▸ **Prompt**:
The string "resolution" may appear on lines of the entries below; report how many such lines there are, and only that.
━━━ Data provided ━━━
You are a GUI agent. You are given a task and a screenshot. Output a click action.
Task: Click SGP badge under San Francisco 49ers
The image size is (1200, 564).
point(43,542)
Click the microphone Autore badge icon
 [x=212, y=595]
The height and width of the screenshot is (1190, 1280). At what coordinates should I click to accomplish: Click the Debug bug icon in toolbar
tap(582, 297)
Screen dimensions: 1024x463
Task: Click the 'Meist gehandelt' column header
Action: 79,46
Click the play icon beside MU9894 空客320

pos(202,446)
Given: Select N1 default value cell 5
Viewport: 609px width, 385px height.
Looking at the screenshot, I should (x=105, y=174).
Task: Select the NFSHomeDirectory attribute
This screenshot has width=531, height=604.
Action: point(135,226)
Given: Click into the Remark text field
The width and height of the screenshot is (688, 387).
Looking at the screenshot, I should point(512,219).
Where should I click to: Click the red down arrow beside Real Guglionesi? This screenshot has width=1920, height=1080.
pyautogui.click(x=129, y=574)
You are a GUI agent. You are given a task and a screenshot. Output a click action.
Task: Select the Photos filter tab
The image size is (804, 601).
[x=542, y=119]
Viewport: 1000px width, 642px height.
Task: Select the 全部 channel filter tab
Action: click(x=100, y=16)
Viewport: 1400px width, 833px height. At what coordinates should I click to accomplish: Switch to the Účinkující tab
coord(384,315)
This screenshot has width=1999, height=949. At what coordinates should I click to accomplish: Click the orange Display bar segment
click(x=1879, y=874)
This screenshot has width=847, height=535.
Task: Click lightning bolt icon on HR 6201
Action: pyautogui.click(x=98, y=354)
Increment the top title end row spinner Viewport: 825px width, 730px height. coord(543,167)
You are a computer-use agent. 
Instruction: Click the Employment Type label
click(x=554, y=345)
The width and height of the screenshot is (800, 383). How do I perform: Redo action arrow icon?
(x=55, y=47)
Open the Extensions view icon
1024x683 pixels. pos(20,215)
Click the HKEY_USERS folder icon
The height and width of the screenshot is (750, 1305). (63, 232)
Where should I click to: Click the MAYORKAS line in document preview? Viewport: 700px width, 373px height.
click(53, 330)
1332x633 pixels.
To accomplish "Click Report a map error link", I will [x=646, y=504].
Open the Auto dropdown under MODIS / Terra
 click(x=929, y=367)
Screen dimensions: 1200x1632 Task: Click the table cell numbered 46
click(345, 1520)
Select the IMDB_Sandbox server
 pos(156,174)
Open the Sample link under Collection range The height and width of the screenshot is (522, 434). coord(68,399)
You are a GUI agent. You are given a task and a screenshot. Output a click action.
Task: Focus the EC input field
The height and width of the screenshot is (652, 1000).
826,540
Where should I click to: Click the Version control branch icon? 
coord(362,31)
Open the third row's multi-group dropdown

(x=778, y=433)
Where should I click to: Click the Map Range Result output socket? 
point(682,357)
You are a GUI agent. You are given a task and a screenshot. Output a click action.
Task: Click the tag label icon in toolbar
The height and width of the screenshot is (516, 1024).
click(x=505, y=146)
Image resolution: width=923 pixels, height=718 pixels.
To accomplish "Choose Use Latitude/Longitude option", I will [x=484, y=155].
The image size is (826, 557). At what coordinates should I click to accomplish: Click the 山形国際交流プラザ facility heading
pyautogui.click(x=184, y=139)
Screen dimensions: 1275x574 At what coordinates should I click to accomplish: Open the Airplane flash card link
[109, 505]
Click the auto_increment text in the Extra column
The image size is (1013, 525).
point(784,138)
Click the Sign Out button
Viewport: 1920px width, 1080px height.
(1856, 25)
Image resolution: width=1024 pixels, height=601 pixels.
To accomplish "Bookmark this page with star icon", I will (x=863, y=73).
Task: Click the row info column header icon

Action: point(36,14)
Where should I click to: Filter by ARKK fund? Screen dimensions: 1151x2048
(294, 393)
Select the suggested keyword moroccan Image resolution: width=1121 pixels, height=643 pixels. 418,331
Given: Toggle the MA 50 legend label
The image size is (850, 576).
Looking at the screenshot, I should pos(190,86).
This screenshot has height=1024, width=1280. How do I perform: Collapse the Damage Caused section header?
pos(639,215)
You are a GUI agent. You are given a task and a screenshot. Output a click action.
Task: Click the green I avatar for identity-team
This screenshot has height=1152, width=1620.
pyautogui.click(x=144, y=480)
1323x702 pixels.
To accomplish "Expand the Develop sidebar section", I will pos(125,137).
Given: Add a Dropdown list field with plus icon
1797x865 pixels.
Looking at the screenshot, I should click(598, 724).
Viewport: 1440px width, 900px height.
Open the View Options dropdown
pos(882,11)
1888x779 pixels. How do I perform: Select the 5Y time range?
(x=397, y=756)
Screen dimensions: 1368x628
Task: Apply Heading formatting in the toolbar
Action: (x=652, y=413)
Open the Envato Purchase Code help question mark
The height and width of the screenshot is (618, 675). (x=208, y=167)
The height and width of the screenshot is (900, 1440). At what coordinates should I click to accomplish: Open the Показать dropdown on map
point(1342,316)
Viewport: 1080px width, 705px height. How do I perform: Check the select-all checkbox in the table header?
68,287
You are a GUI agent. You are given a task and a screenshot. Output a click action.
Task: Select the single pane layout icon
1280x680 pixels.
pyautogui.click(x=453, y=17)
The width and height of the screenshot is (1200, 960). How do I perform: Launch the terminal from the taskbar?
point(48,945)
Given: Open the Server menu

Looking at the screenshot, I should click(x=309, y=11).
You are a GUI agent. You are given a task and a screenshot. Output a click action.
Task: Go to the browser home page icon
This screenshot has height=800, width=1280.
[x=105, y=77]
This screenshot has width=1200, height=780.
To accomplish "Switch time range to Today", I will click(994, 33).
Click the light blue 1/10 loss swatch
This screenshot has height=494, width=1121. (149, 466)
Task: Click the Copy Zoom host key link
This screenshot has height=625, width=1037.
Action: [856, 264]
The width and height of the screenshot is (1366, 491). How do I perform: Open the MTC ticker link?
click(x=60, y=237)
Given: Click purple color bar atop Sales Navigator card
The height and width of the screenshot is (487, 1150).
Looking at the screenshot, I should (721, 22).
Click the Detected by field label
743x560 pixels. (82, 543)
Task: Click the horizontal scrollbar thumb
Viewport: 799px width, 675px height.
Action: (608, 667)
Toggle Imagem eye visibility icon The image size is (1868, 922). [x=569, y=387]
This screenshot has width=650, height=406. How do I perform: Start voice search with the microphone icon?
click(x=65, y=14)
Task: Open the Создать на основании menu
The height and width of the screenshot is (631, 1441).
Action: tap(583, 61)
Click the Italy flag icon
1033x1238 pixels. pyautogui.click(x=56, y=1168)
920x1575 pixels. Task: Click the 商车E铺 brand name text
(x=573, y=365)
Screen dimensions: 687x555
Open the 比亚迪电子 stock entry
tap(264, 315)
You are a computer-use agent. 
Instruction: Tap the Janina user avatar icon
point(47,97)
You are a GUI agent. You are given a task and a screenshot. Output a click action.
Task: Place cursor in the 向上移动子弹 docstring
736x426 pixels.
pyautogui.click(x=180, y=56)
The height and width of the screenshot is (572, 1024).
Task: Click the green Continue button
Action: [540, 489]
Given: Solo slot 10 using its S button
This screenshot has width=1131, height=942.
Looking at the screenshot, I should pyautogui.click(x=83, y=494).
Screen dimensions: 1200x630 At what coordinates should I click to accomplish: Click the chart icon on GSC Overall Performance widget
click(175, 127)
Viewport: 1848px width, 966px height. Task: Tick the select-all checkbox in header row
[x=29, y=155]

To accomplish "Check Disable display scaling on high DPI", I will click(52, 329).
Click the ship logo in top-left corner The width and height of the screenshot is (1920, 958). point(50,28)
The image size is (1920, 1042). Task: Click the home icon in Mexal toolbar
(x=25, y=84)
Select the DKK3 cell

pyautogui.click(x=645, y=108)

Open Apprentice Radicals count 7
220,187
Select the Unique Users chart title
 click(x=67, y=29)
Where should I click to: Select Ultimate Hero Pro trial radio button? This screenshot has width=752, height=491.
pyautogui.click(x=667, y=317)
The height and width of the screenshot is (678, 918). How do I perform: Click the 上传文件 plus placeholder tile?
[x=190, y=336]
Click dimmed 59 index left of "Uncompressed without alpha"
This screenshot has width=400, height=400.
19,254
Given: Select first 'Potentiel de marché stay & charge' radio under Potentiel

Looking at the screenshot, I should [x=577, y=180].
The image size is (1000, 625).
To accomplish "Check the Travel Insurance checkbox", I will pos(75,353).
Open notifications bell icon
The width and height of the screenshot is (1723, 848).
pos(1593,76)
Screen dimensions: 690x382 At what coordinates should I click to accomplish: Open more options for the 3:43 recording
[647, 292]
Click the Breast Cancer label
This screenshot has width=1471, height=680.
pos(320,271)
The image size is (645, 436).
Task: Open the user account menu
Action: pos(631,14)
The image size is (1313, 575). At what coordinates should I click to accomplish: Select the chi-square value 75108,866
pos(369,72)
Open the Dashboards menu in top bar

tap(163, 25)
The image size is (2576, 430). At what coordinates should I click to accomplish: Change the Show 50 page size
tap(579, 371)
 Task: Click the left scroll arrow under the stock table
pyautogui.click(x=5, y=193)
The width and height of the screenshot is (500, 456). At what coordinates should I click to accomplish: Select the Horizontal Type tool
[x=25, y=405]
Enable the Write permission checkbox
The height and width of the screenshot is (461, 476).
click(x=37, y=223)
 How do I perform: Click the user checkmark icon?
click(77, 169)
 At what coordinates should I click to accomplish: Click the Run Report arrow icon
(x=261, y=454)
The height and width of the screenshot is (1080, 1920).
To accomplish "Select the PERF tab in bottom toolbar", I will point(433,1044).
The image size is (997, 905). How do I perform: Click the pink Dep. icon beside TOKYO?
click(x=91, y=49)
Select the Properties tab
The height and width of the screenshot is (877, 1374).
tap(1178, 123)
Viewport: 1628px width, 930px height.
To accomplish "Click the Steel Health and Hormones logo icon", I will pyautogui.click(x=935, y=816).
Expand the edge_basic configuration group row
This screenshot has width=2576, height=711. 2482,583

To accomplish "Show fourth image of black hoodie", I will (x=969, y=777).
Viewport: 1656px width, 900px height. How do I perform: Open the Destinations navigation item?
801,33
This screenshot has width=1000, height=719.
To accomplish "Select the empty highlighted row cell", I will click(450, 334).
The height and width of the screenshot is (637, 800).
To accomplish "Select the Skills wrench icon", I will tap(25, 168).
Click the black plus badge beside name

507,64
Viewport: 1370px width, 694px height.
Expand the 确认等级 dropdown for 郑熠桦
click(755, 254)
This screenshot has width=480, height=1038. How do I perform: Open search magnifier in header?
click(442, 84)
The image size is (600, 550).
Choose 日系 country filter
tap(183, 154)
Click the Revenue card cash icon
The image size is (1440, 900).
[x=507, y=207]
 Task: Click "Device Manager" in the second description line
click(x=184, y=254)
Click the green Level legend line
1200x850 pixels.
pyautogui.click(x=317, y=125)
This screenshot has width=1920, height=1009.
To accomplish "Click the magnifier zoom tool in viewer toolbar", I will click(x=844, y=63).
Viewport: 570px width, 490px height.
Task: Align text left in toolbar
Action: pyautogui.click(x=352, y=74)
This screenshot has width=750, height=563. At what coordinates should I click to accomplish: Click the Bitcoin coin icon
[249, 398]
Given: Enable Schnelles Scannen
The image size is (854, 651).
━━━
▸ **Exercise output**:
3